WORK TASK: If a line in the data below contains "will", copy it.

_ _ _

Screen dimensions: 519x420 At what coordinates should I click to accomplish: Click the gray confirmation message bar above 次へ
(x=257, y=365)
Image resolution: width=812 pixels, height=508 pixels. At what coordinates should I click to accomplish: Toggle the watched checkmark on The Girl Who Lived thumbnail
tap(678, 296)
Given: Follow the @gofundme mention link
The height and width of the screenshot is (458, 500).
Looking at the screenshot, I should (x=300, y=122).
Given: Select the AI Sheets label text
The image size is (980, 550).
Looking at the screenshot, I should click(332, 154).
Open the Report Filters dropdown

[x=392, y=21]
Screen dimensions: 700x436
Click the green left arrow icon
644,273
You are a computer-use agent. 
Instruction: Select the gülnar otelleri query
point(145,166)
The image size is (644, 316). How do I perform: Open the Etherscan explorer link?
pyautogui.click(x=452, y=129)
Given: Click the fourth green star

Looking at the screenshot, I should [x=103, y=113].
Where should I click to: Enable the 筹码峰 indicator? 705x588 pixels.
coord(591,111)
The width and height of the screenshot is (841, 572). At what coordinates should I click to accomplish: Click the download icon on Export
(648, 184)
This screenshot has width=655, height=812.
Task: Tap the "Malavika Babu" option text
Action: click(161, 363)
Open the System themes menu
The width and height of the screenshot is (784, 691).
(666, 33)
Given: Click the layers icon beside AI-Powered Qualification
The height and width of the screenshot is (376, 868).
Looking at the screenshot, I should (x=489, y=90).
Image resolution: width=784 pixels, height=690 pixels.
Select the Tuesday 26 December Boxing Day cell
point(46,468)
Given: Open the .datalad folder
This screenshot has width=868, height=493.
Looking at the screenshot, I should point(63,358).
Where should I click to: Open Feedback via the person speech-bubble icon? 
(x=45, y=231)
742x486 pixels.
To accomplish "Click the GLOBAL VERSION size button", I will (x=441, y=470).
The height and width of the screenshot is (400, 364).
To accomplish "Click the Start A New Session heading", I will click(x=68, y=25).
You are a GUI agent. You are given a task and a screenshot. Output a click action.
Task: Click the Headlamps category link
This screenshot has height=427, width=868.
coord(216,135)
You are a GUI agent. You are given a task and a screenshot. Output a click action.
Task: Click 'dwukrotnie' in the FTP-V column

_ _ _

REPLY:
To accomplish "Click the GLOBAL VERSION size button", I will (x=441, y=470).
To accomplish "Click the Start A New Session heading", I will click(x=68, y=25).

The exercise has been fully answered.